BRITEIROS2: abril 2005 <$BlogRSDUrl$>








sexta-feira, abril 29, 2005

Constituição Europeia - A génese

Para nos situarmos melhor neste debate sobre a Constituição Europeia e ajudar a perceber como chegámos até aqui, creio que é importante recordar como tudo começou.
A Constituição Europeia não nasceu de uma revolta popular, de uma revolução ou mesmo de um movimento de opinião pública.
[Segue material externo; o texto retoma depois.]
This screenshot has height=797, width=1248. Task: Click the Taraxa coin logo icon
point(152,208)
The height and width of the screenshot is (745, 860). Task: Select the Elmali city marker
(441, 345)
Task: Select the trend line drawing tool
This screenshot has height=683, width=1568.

Perante a tremenda confusão das dezenas de tratados que regem a UE e o receio de que a entrada de novos países provocasse a paralisia das Instituições, o Conselho Europeu de Laeken em 2001 decidiu nomear uma Convenção com o objectivo de unificar os Tratados e simplificar o funcionamento da UE. Se lermos a declaração de Laeken (ver http://european-convention.eu.int/pdf/LKNPT.pdf) damo-nos conta de que não é pedida nenhuma Constituição (a própria designação oficial da Convenção é “Convenção sobre o Futuro da Europa”). O que se pede é que a Convenção se debruce sobre os várias questões consideradas importantes para o futuro da UE e que apresente recomendações ou opções como resposta a essas questões. É a Convenção que decide produzir uma Constituição.
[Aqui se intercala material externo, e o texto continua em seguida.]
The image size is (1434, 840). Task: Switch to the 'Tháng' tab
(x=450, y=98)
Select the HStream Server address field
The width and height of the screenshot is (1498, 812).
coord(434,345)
Ao contrário do que afirma o preâmbulo da Constituição, esta convenção não foi mandatada pelos cidadãos europeus. É o presidente da Convenção, na ânsia de protagonismo que o acompanhou durante toda a vida, que começa a falar de Constituição praticamente desde o inicio dos trabalhos.
A Convenção era constituída pelo presidente, V. Giscard d’Estaing, dois vice-presidentes, 56 representantes dos Estados membros e dos Estados (na altura) candidatos, 16 representantes do Parlamento Europeu, 28 representantes dos governos europeus e 2 representantes da Comissão Europeia.
O trabalho de síntese e redacção foi entregue a um secretariado composto por funcionários da UE e o essencial da discussão passou-se ao nível do Presidium composto por V. Giscard d’Estaing (só para dar uma ideia da concepção de missão do senhor, a primeira coisa que exigiu, e obteve, foi o mesmo salário que o Presidente da Comissão: 22.383,00 euros/mês), os vice-presidentes Giuliano Amato e Jean Luc Dehaene, os dois representantes da Comissão: Michel Barnier e António Vitorino, representantes dos governos grego, espanhol e dinamarquês, dois representantes dos parlamentos nacionais e dois representantes do Parlamento Europeu. Ou seja apenas 1/3 foram eleitos directamente pelos cidadãos. Este grupo de pessoas não foi sequer eleito pelo resto da Convenção. Os trabalhos desenrolaram-se no essencial dentro deste grupo e houve membros da Convenção que não votaram uma única vez.
É verdade que as sessões plenárias da Convenção foram públicas, que houve um site actualizado diariamente descrevendo o desenrolar dos trabalhos e que havia um forum em que todos podíamos participar. Manifestamente, não foi suficiente.
De resto, basta que qualquer um de nós faça uma rápida consulta a familiares e amigos para aferir o baixo grau de publicidade do trabalho da Convenção.
Mais a mais, quem acompanhe (mesmo que à distância, como eu) a maneira como se desenrolam este género de reuniões, sabe que existem três métodos para obter consensos: o cansaço, a chantagem e a pressão da urgência. No caso da Convenção foi este ultimo o mais utilizado: o Secretariado (dirigido por um inglês que teve o cuidado de deixar de fora tudo o que pudesse desagradar ao governo britânico) preparava o texto, o Presidium modificava algumas virgulas e aprovava, sendo que na maioria das vezes a aprovação era feita com VG d’Estaing a ler o artigo e a dizer logo de seguida “se ninguém se opõe, está aprovado”. O resto dos membros da Convenção serviu apenas para dar uma cobertura “democrática” ao que já tinha sido aprovado e em pouco contribuíram para o texto. Finalmente, o Conselho Europeu (de que tenho sérias dúvidas se algum primeiro-ministro leu o texto completo) fez algumas alterações de pormenor e apresentou-nos uma Constituição.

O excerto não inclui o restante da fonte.